▶ _Text_

Actually DaveyG, a "naughty corner" could be invented for those of us that are continually in the habit of breaking forum protocol. It could be used like a sin bin where if w e break the rules, we get sin binned for a certain amount of time and lose our posting rights. I would love to see a section on the board index titled "naughty corner", clicking on it and seeing who's in there this week   :lol: For anyone that makes it to the "naughty corner" more than say.........10 times in a 12 month period has a stronger punishment. It may bring some civility back to the forum, and slow some of us down and make us think before we speak...........I know I shot my keyboard off the other day at (was that you Andy bear?) and Dodge pulled me up and pointed out that I had misinterrpruted what was said. It could be a good idea, if not then nothings lost :lol:


----------



## Phoenix (Jan 12, 2006)

Could bring in a few smiles.


----------



## Davey G (Jan 15, 2006)

keljad said:


> Actually DaveyG, a "naughty corner" could be invented for those of us that are continually in the habit of breaking forum protocol. It could be used like a sin bin where if w e break the rules, we get sin binned for a certain amount of time and lose our posting rights. I would love to see a section on the board index titled "naughty corner", clicking on it and seeing who's in there this week


Bloody hell, there'd be nobody left on the main forum if we did that! :shock:

Nah, we're happy to continue to run the lunatic asylum the way it is...


----------



## JD (Jul 2, 2006)

Would the naughty corner have a photo of the Profish to remind us why we're there? :lol:

I don't need any pics, seen it in the flesh (poly) and it looks good. It looks to have plenty of potential for those of us who like to set up our own boats. In the short time I saw it I think I came up with about six different ways to use the middle hatch/well. No doubt a fishing kayak.

▶ _Listed entries_

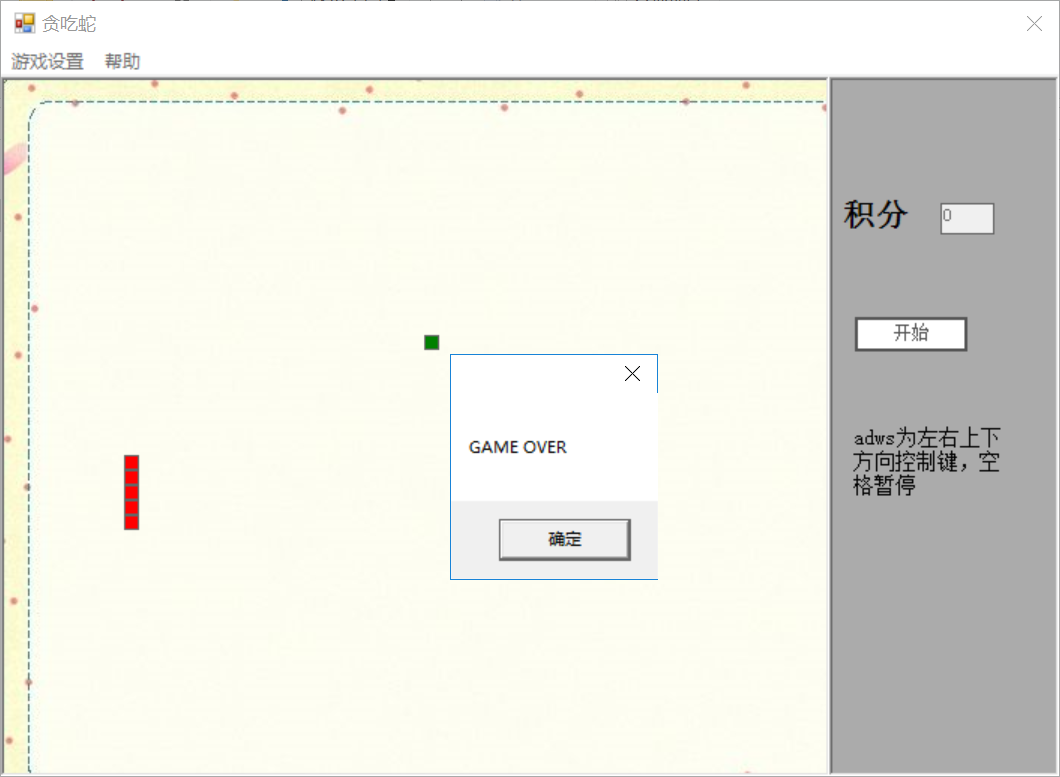Dismiss the GAME OVER dialog with its X

[x=632, y=373]
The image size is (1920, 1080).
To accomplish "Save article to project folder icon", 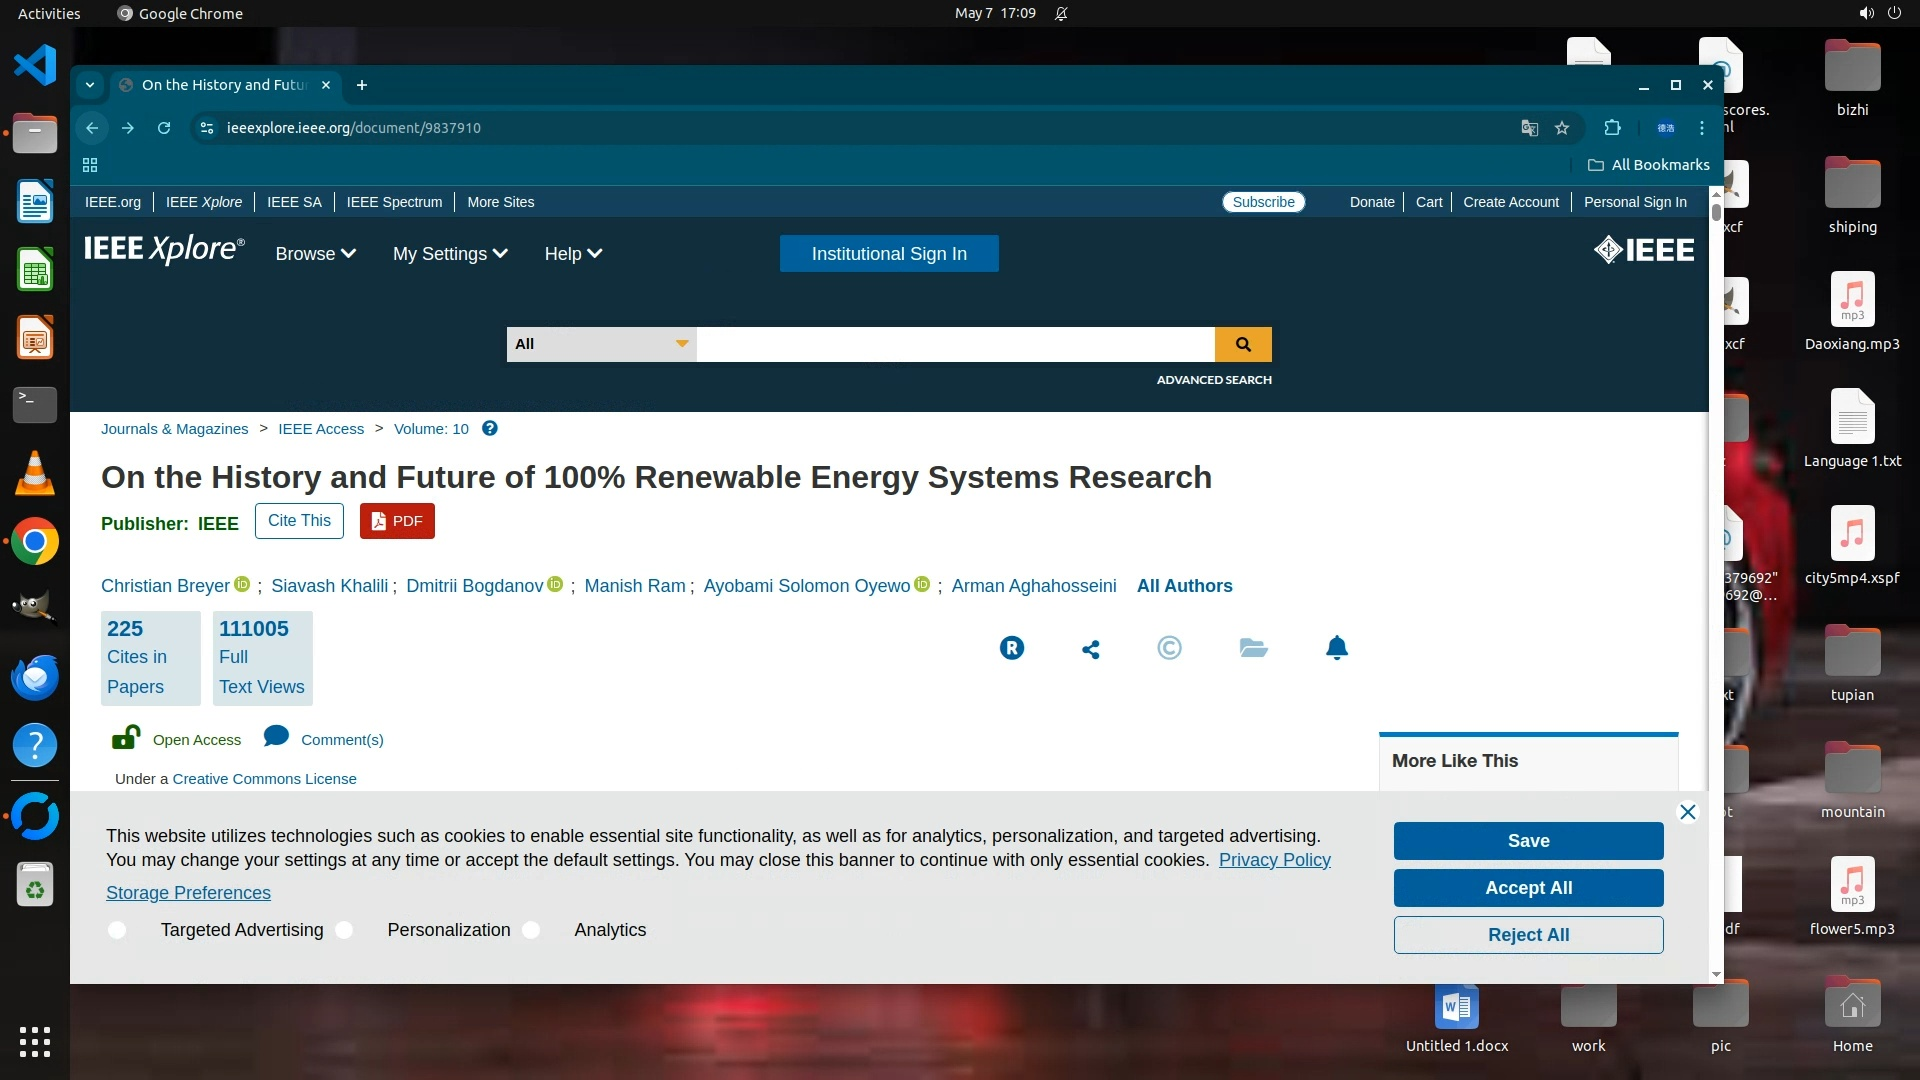I will [1253, 648].
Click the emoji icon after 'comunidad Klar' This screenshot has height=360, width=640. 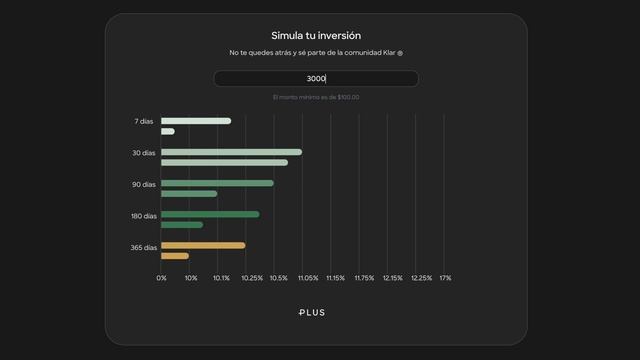tap(400, 53)
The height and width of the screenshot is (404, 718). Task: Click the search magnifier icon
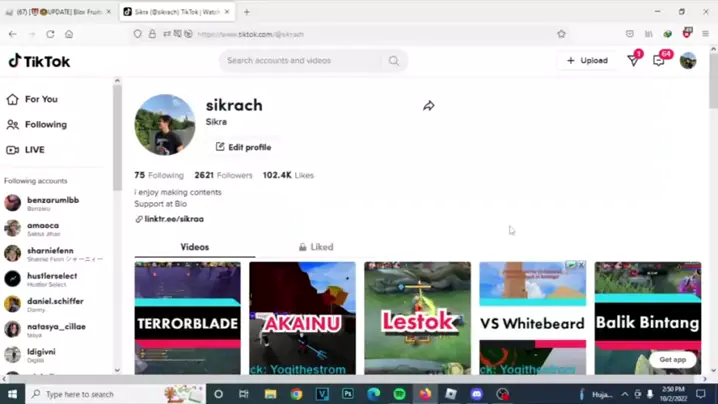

▶ _Work to complete_
1/ Rewrite the forum thread between "## Davey G (Jan" and "way it is...", inclusive, putting "madhouse" in place of "lunatic asylum".
2/ Write the next part of the forum thread about a "naughty corner", starting after its last sentence.

▶ _Per-task answers_
1/
## Davey G (Jan 15, 2006)

keljad said:


> Actually DaveyG, a "naughty corner" could be invented for those of us that are continually in the habit of breaking forum protocol. It could be used like a sin bin where if w e break the rules, we get sin binned for a certain amount of time and lose our posting rights. I would love to see a section on the board index titled "naughty corner", clicking on it and seeing who's in there this week


Bloody hell, there'd be nobody left on the main forum if we did that! :shock:

Nah, we're happy to continue to run the madhouse the way it is...

2/
Don't own a Viking, don't work for Viking.


----------



## water_baby (Oct 26, 2005)

dammit.. its almost 4pm on the eastern seaboard. afternoon is almost over Alex... 

I WANT PICTURES :shock:

please.   8) 8)


----------



## bazzoo (Oct 17, 2006)

ALEX , ALEEX, AALLEEEEX,ALEEEEEEEEEEEEEEXXXX, where are the photos , :lol: :lol: i want them up RIGHT NOW , do ya hear me , RIGHT NOOWW ,please , pretty please , awww come on Alex , :lol: :lol: :lol: and if you putem up here i wont tell , cause i agree with SEl , and i'm off to the naughty corner , in fact i am writing this from the naughty corner , cause this is where all the good guys are :lol: :lol: :lol:


----------



## Guest (Oct 26, 2007)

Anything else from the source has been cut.